As for hearty and you...that's my numbers one and four referral sources.
Unknown said…
I'm under "Dissent Right," which is just about...right.
Bert said…
Rod Dreher is full of shit.

Arabs are civilized because they're dark Caucasians with at least a little bit of intelligence and respect for authority.

Meanwhile the Negroes of West Africa act like...well, how Negroes always act.
Unknown said…
Arabs are inbred through cousin marriage and suffer a great amount of illnesses. The House of Saud spends much money sending the children of its inbred "princes" and "princesses" for treatment to the U.S.
Bert said…
The practice of cousin marriage isn't nearly as widespread as some seem to think it is.

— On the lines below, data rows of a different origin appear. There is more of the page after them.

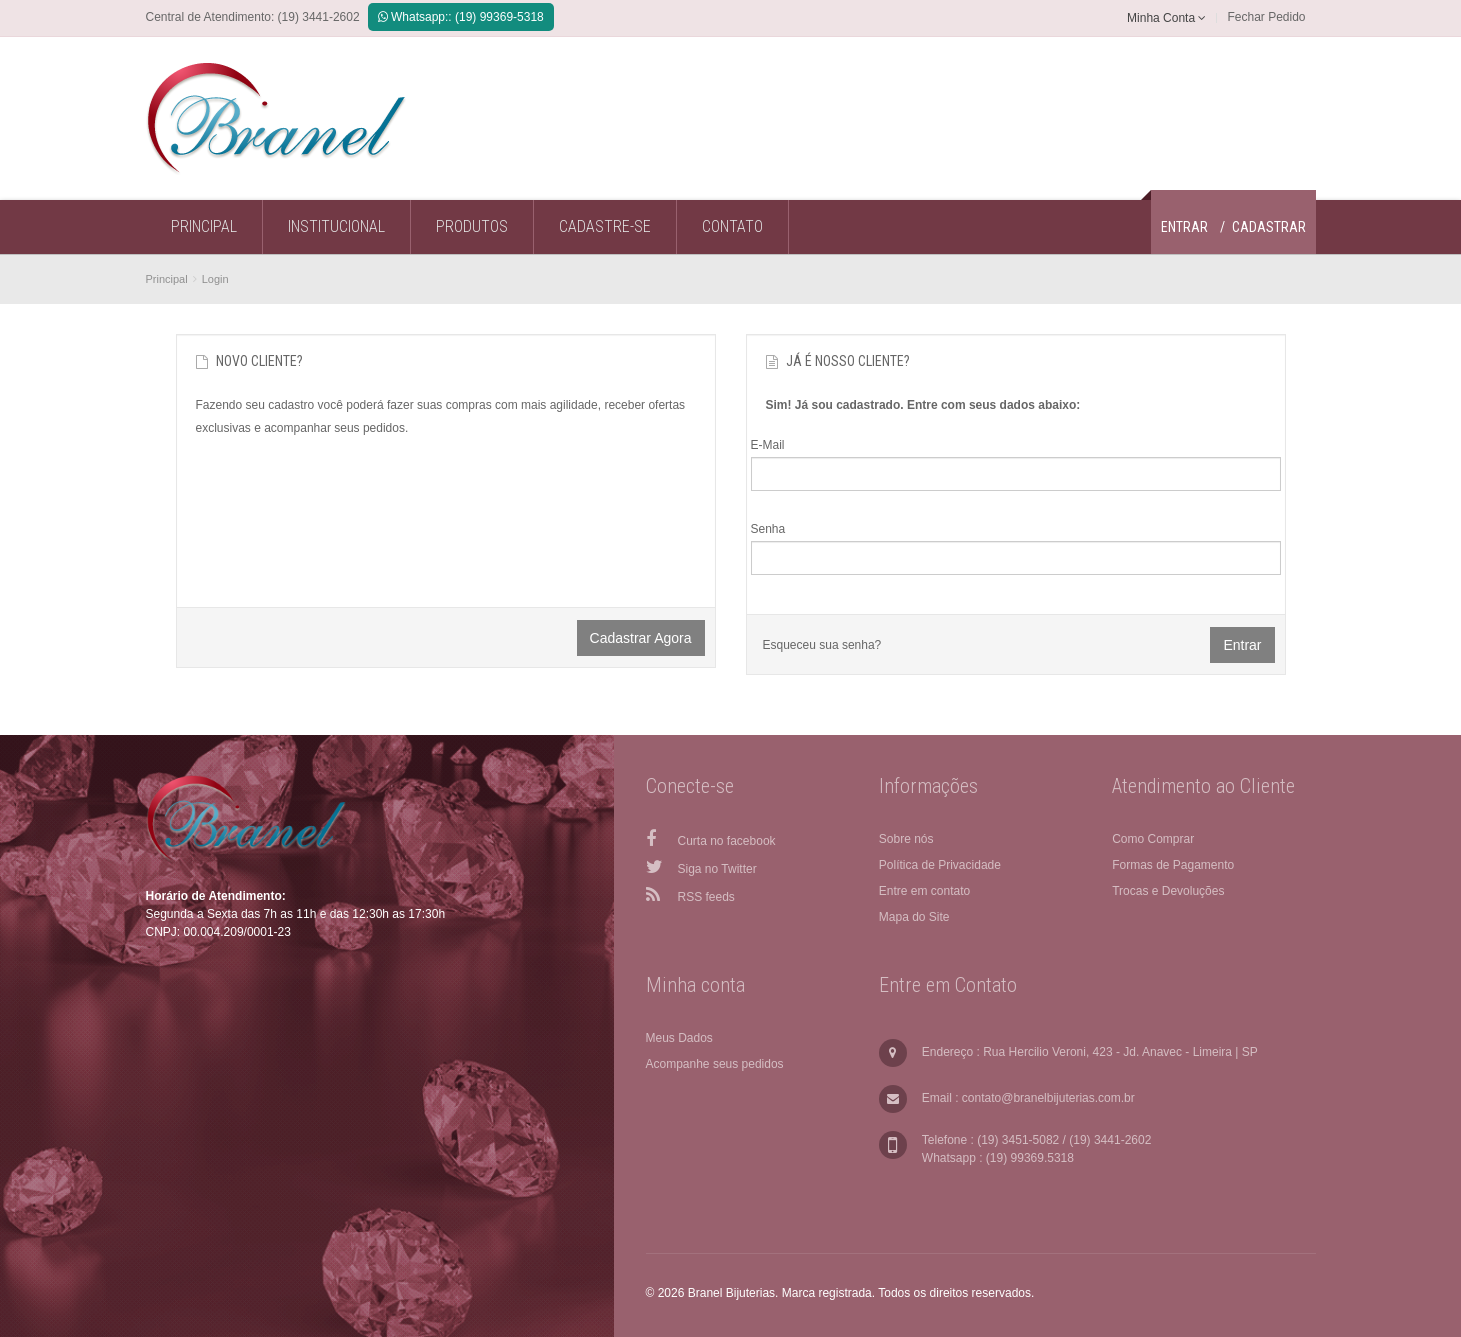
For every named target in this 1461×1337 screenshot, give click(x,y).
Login (215, 279)
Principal (167, 279)
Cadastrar (1269, 227)
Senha (768, 529)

Also, the House of Saud is not a good indicator or anything.
The best thing that could happen to the Arab world is a return to their historical mean of farming and nomadic herding, with skilled trade and finance concentrated in a few large urban centers.

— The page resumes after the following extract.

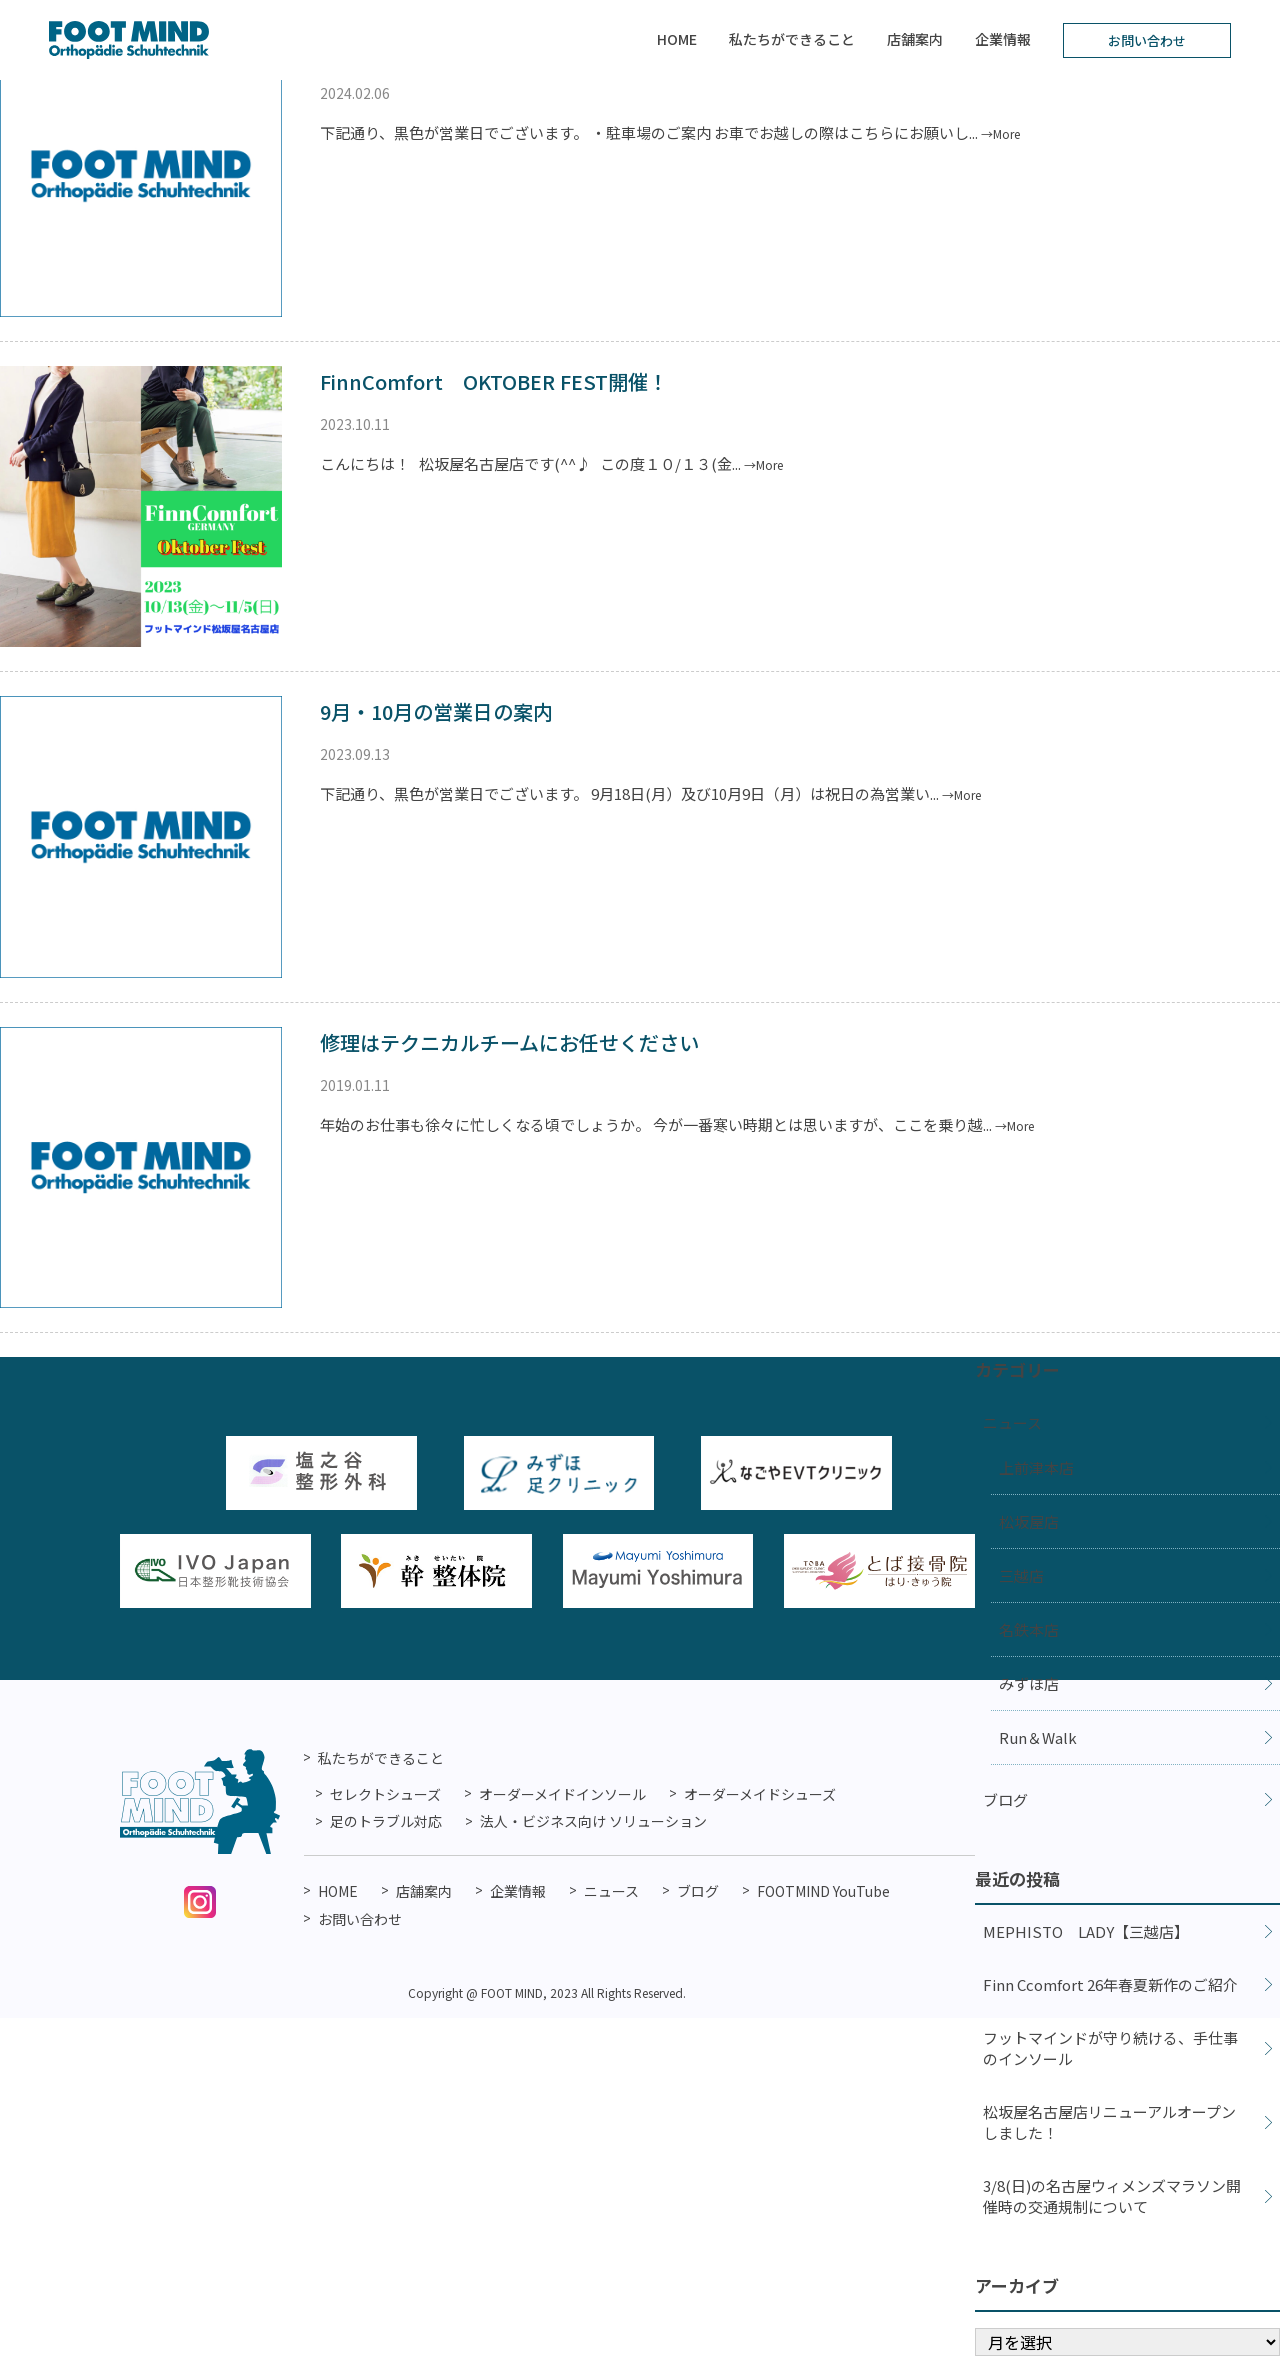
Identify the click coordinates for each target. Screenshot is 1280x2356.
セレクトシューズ (385, 1794)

They better do it themselves, because otherwise a neo-imperial power or powers is going to move back in and clean house.
Northern Refugee said…
I'm with Bert on this. Anywhere in the world blacks congregate you find the same stupid, violent behavior. It has more to do with culture than religion. I have lived and worked with blacks for much of my adult life (I was in the military). I have attended black church services. You haven't heard fire and brimstone preaching until you attended black services. On average, blacks profess greater religious faith than whites. And yet, the same social pathologies manifest themselves in black communities the world over. That's a hell of a coincidence.
Northern Refugee said…
I meant to say it has more to do with genetics than culture or religion.
Unknown said…
Blacks pray for success in their criminal enterprises and for juries to find them "not guilty."
Bert said…
Anti-Gnostic, I really like you. However, people of our persuasion really need to avoid falling into the trap of believing the all Arabs are stupid primitives and that Islam is always our enemey.
Arab Christians tend to be genetically more Greek and Armenian than Arab. I've seen Arab Christians who could walk around in Kansas without anybody noticing. Also, the Christians avoided cousin marriage unlike their Muslim countrymen. One huge Lebanese I know told me the people in his village always went to other villages to find a spouse. Their parents and the local clergy wouldn't let anybody marry within the village.

The Middle East, as you note, is not monolithic. It's actually a multi-cultural frontier that the Wahabbists are trying to force into an Arabic monoculture.
Captain Tripps said…
FWIW, I read your posts. Regular Steve Sailer reader here. I also think you are one of his top commenters. Your insights are unique and interesting, and you are civil, with a touch of humility. Sadly, several of Steve Sailer’s regular commenters (not naming names), while quite bright, even brilliant, are highly arrogant and condescending. They make great arguments, but ultimately shoot themselves in the foot with their lack of humility or civil discourse. Great example of how NOT to win friends and influence people. Keep on keeping on A-G, you’re doing outstanding work.
Kakistocracy said…
I don't know if this requires a retraction to my comment above or a snifter of bourbon, but Mr. Sailer (I presume) tweeted one of my posts this morning.

I'm no less surprised to learn that he is a reader than I would be to learn that GWB can read.